◆ Goal of the exercise
Nothing but the records, repeated word for word and free of pictures, belongs in the answer.

◆ Data to examine
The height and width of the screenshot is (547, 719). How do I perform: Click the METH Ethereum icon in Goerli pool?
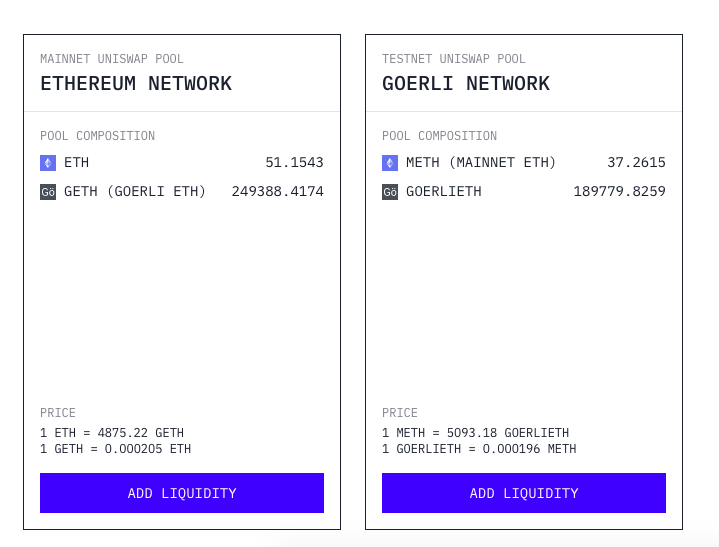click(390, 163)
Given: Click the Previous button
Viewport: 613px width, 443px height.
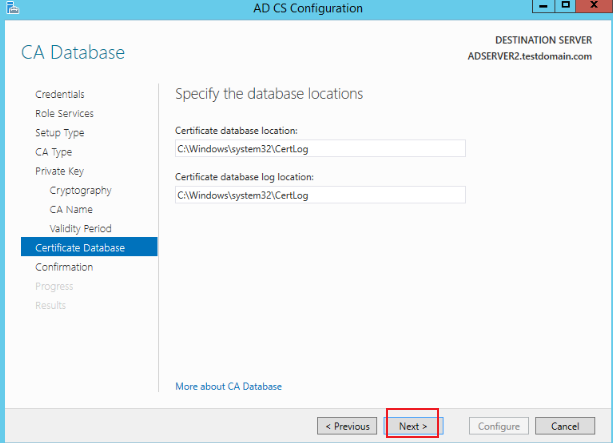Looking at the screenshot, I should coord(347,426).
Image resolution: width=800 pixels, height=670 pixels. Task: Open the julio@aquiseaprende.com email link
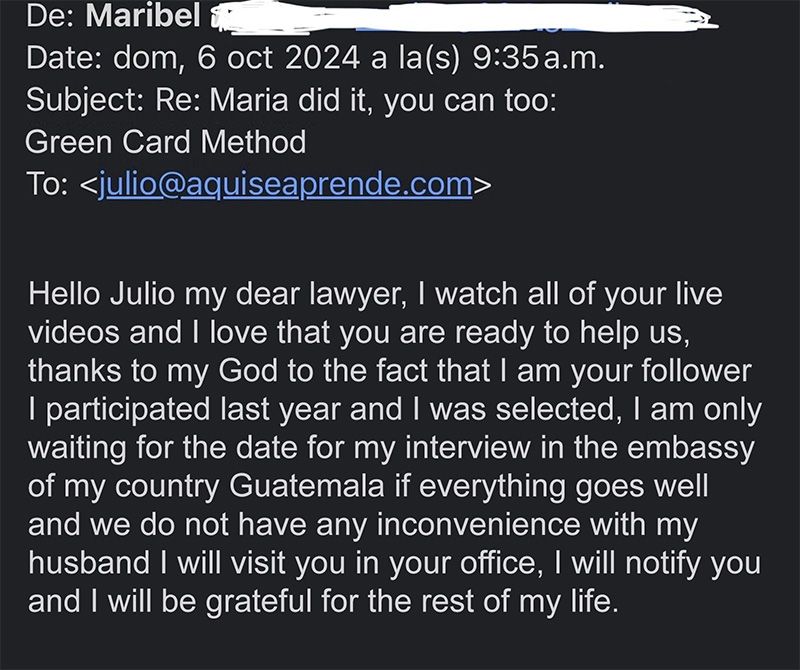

◆ Answer space
The height and width of the screenshot is (547, 719). How do I perform: Click the METH Ethereum icon in Goerli pool?
click(390, 163)
Given: Click the Previous button
Viewport: 613px width, 443px height.
Looking at the screenshot, I should coord(347,426).
Image resolution: width=800 pixels, height=670 pixels. Task: Open the julio@aquiseaprende.com email link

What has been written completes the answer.